The updated software will be delivered to 12,003 Model 3 electric sedans and 14,044 Model Y SUVs built at Tesal's Shanghai factory from Dec 28, 2020 through Jan 15, 2022, according to a statement from China's State Administration for Market Regulation (SAMR).

In Tesla vehicles with a heat pump, the automaker said the Electronic Expansion Valve (EXV) may experience controller communication interruptions. If this occurs, the software-controlled EXV driver may attempt to realign itself. If this occurs, the vehicle software does not close the valve, which may cause an unintended "valve opening event", according to technical documents filed with the U.S. National Highway Traffic Safety Administration (NHTSA).

The problem can lead to refrigerant becoming trapped in the evaporator. The trapped refrigerant can cause decreased performance of the air conditioning system, which can be sufficient enough to reduce the windshield defogger performance.

The problem surfaced after a software update in December. Shortly after the update, Tesla began receiving complaints from customers who brought their cars in for service complaining of a loss of heating performance in extreme cold weather conditions. An investigation into potential causes then began.

Tesla is also under investigation by the U.S. National Highway Traffic Safety Administration (NHTSA) after reports of customers in Canada having the same problems with the heat pumps in their vehicles. The problem is exacerbated in extremely cold temperatures, where the heat pump is used to quickly defrost the windows. 

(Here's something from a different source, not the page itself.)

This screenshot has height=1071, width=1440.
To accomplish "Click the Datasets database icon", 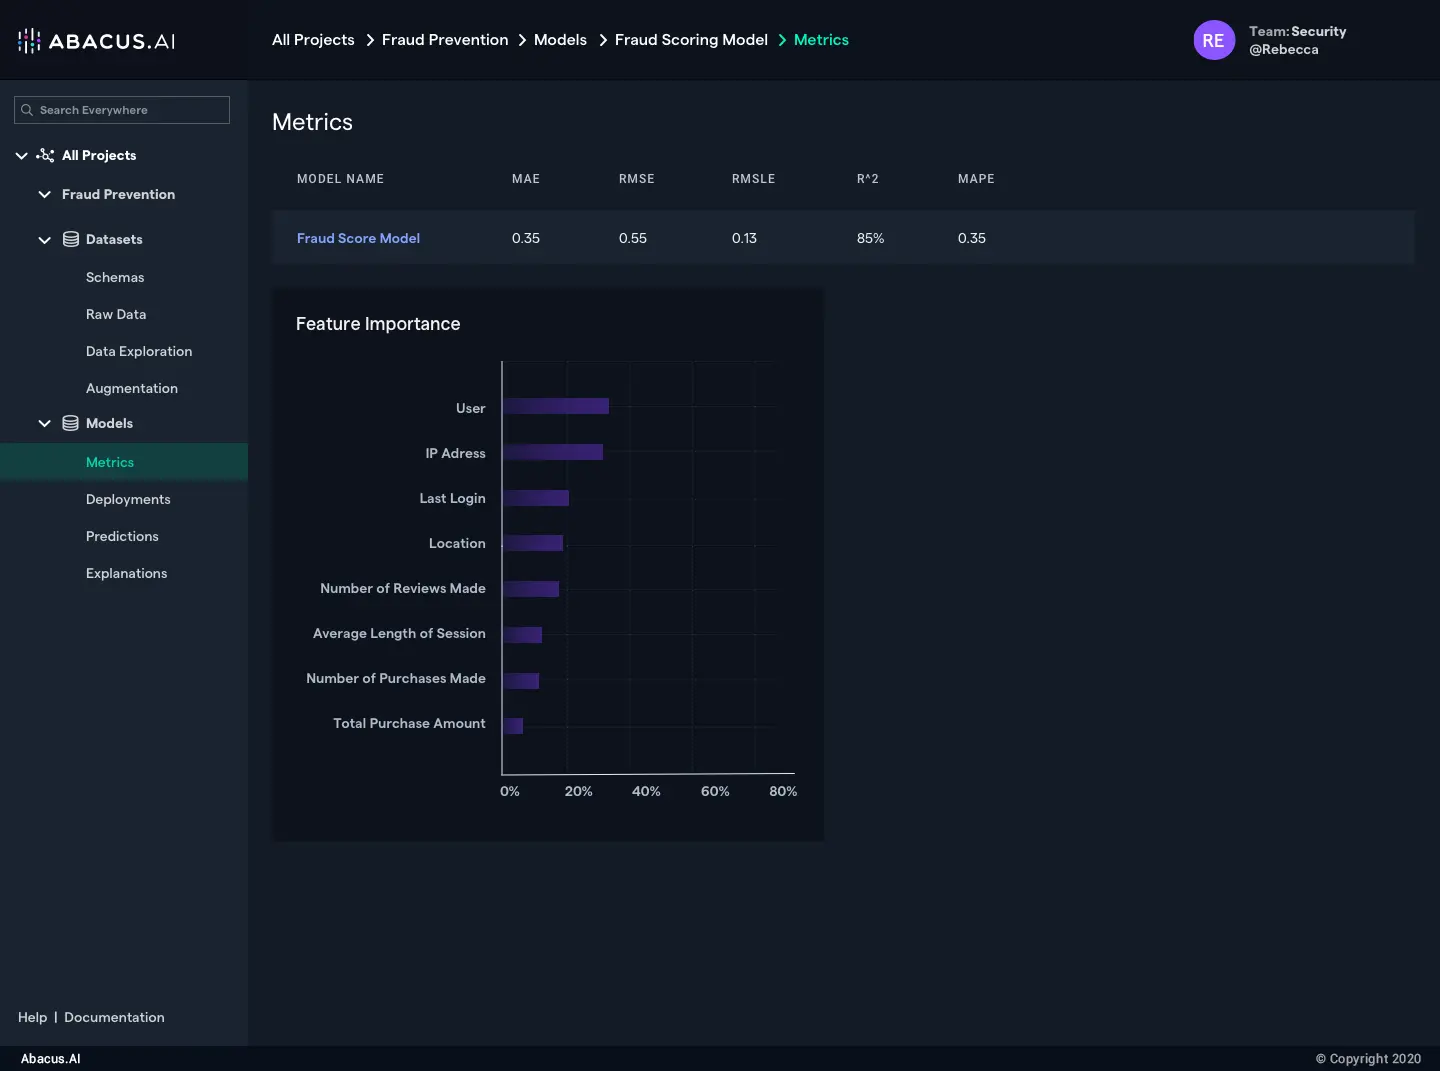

A number of Tesla owners have complained that the heat pumps failed to operate properly in extreme cold temperatures, according to website Drive Tesla Canada. The Tesla owners were left without adequate heat in temperatures as low as -40 degrees Celsius. Some of these owners lodged complaints directly with Transport Canada.

Transport Canada said it is concerned that a malfunctioning heating and air-conditioning system "may affect windshield defogging/defrosting and therefore driver visibility."

The heat pump in the Tesla's Model 3 and Model Y works like an air conditioner condenser, except in reverse. Instead of removing heat like an air conditioning system does, the heat pump transfers heat into the cabin. 

Tesla also used a liquid cooling system for the battery pack. Some of the heat generated by the batteries is redirected into the cabin in cold weather using what Tesla calls an "Octavalve" that uses liquid coolant.

Last month, Tesla said it will resolve the glitch causing the heat pump to malfunction with a software patch. Tesla Chief Executive Elon Musk shared his thoughts on the issue.

Musk said that resolving the faulty heat pump problem remains a high priority for Tesla. He also announced in January that Tesla would release a firmware update to recalibrate the operation of the heat pump expansion valve.